Provided text –
·····
Every job posting for a developer role in Canada mentions Docker. Most beginners have no idea what it actually does. This article explains it in plain English — no jargon.

The problem Docker solves

You've probably heard this: "It works on my machine." A developer writes code that runs perfectly on their laptop but crashes on the server. Or a new team member spends a day just trying to get the project to run on their computer.

This happens because software depends on the exact right versions of dozens of other pieces of software — the OS, the runtime, the libraries. Different machines have different versions. Things break.

Docker's answer: Package your app AND everything it needs into a single portable unit called a container. That container runs identically everywhere — your laptop, a coworker's Mac, AWS, anywhere.

Containers vs virtual machines

You might have heard of virtual machines (VMs). Containers are similar but much lighter. A VM includes an entire operating system (gigabytes). A container shares the host OS and only includes your app and its dependencies (megabytes). Containers start in milliseconds. VMs take minutes.

Key Docker concepts

Image

A read-only template for creating containers. Think of it like a recipe. You can share images on Docker Hub (like GitHub but for images).
·····
[Rows for locating words and elements]
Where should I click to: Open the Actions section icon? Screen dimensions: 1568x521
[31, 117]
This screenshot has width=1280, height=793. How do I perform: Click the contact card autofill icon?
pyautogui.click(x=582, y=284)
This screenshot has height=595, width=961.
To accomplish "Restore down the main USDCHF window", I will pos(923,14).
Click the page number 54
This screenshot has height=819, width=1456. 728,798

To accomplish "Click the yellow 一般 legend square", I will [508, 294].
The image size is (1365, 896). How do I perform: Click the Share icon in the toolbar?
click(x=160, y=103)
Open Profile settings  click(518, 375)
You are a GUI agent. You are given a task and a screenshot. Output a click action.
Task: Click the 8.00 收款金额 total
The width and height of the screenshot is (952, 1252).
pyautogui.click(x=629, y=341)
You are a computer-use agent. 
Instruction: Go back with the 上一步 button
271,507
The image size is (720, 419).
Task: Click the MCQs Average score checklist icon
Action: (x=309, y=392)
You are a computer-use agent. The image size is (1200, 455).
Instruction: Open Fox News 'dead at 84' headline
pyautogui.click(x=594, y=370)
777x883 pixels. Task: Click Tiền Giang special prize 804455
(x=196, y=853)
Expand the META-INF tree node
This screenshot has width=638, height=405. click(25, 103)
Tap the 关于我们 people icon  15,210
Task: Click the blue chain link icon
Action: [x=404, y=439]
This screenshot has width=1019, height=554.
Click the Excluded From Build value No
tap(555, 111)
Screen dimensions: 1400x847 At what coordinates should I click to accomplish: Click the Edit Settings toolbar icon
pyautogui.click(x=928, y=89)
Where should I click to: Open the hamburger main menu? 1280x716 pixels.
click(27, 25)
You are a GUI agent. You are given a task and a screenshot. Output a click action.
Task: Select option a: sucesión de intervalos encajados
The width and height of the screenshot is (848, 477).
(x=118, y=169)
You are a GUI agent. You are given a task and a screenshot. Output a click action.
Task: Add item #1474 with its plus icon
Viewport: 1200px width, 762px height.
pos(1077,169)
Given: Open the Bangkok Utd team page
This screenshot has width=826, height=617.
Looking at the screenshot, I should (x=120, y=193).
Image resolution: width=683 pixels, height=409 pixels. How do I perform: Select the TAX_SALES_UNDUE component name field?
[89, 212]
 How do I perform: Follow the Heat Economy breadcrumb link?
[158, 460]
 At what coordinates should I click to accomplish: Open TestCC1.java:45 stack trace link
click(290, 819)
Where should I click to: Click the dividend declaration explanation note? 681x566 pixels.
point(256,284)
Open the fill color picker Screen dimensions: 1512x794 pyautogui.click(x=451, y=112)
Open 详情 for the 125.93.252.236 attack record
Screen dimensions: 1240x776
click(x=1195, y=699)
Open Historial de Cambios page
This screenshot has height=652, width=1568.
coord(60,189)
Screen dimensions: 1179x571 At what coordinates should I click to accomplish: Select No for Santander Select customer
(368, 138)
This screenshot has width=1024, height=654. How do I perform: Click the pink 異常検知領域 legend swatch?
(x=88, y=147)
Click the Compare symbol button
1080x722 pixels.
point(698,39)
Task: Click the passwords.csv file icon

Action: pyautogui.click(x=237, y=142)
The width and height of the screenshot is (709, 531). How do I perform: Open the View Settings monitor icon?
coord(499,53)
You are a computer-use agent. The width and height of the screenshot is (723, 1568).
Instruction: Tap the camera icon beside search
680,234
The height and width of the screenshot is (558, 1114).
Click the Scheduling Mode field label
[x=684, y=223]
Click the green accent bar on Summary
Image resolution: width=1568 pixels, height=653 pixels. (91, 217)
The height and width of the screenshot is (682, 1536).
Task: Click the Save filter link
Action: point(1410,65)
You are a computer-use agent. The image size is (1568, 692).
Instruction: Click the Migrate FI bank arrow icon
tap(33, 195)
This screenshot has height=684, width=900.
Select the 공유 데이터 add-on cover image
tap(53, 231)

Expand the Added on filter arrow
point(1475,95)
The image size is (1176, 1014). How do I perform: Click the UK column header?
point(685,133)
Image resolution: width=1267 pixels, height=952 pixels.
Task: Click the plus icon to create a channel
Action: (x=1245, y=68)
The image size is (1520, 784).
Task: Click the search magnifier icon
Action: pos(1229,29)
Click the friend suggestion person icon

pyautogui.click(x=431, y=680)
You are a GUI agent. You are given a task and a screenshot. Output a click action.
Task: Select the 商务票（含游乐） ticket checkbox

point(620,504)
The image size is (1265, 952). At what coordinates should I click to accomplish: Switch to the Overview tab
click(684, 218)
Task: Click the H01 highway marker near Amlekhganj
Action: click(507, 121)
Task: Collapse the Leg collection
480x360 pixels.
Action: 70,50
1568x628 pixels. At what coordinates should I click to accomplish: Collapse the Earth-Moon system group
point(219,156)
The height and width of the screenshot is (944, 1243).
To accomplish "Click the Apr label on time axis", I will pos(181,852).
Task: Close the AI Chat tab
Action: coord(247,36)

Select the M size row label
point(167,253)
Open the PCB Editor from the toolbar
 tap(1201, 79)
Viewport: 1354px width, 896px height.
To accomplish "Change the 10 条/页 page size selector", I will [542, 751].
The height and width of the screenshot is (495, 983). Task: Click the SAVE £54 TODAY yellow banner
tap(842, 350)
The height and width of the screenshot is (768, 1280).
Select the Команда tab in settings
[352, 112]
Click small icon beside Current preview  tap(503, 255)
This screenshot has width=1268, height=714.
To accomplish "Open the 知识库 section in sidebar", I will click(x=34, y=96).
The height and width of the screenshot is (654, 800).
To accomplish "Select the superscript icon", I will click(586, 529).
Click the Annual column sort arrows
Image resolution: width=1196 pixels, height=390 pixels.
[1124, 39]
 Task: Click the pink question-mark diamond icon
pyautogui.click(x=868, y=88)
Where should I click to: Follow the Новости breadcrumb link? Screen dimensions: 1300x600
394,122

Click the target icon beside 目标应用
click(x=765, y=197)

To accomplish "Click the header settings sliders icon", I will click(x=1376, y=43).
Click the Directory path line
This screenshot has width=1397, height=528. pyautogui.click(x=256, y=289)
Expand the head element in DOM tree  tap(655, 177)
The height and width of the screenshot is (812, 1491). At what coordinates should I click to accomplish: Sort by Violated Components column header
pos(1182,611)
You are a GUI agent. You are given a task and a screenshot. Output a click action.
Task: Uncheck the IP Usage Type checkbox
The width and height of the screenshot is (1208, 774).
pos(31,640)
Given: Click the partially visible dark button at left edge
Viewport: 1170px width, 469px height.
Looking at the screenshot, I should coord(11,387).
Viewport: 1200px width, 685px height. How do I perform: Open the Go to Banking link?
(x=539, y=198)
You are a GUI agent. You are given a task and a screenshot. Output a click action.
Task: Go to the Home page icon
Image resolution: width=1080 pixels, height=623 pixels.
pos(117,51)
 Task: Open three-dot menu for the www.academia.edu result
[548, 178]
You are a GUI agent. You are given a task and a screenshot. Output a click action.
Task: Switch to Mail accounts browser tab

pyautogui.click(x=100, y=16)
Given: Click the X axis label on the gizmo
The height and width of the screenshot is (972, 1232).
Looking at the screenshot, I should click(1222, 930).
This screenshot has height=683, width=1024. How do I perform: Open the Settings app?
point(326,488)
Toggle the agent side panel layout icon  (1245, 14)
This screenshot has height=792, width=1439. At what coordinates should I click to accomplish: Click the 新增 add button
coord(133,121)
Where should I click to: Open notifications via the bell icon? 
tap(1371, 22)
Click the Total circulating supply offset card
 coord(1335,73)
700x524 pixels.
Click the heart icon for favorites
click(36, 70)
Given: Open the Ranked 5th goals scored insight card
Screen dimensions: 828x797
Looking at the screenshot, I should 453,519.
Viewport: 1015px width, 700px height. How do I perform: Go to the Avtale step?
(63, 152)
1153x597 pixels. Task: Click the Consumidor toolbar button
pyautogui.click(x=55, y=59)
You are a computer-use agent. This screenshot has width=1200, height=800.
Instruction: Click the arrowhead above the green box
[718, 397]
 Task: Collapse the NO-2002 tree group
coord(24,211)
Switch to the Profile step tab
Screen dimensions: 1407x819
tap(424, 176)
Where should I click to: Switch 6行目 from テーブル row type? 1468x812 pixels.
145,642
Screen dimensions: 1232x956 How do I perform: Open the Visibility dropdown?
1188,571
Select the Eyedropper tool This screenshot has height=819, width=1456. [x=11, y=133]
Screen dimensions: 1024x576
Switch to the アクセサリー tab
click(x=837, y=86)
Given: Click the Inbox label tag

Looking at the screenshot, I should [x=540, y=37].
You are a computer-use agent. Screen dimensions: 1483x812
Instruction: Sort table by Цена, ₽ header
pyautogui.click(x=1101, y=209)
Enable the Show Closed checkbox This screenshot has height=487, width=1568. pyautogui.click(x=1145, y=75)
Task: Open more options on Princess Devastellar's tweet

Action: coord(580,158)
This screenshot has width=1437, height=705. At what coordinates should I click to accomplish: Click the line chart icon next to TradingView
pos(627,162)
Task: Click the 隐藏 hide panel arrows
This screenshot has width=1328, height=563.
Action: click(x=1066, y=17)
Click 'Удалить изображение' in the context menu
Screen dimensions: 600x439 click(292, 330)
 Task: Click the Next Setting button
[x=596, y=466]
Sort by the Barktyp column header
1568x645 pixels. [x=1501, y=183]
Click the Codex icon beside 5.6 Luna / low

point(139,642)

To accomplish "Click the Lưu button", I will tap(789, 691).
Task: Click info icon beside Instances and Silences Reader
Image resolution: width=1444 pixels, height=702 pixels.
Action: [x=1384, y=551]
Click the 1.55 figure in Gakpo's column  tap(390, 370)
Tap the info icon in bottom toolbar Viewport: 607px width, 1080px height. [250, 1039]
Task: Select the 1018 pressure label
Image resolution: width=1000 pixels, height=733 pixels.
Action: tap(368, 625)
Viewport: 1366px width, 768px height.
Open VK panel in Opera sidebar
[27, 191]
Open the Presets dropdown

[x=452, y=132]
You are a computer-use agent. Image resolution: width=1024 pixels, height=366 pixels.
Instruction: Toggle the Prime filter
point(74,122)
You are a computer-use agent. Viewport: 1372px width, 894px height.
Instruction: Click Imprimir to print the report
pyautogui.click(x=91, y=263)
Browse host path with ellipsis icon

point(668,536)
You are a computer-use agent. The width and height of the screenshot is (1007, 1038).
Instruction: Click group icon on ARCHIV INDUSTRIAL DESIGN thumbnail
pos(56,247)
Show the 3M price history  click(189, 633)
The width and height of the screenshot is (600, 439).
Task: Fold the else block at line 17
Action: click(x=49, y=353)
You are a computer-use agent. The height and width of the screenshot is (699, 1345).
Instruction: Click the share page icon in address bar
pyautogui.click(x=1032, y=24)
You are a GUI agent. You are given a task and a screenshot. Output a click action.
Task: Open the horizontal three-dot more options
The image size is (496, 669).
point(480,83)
·····
Tasks to perform –
1. Copy the Docker explainer in full, word for word.
2. Give the stretch of rows from the line containing "Viewport: 1354px width, 896px height." through the line containing "Click small icon" as a numbered list, leaving out blank lines.

Answers to the problems –
1.
Every job posting for a developer role in Canada mentions Docker. Most beginners have no idea what it actually does. This article explains it in plain English — no jargon.

The problem Docker solves

You've probably heard this: "It works on my machine." A developer writes code that runs perfectly on their laptop but crashes on the server. Or a new team member spends a day just trying to get the project to run on their computer.

This happens because software depends on the exact right versions of dozens of other pieces of software — the OS, the runtime, the libraries. Different machines have different versions. Things break.

Docker's answer: Package your app AND everything it needs into a single portable unit called a container. That container runs identically everywhere — your laptop, a coworker's Mac, AWS, anywhere.

Containers vs virtual machines

You might have heard of virtual machines (VMs). Containers are similar but much lighter. A VM includes an entire operating system (gigabytes). A container shares the host OS and only includes your app and its dependencies (megabytes). Containers start in milliseconds. VMs take minutes.

Key Docker concepts

Image

A read-only template for creating containers. Think of it like a recipe. You can share images on Docker Hub (like GitHub but for images).

2.
1. Viewport: 1354px width, 896px height.
2. To accomplish "Change the 10 条/页 page size selector", I will [542, 751].
3. The height and width of the screenshot is (495, 983). Task: Click the SAVE £54 TODAY yellow banner
4. tap(842, 350)
5. The height and width of the screenshot is (768, 1280).
6. Select the Команда tab in settings
7. [352, 112]
8. Click small icon beside Current preview  tap(503, 255)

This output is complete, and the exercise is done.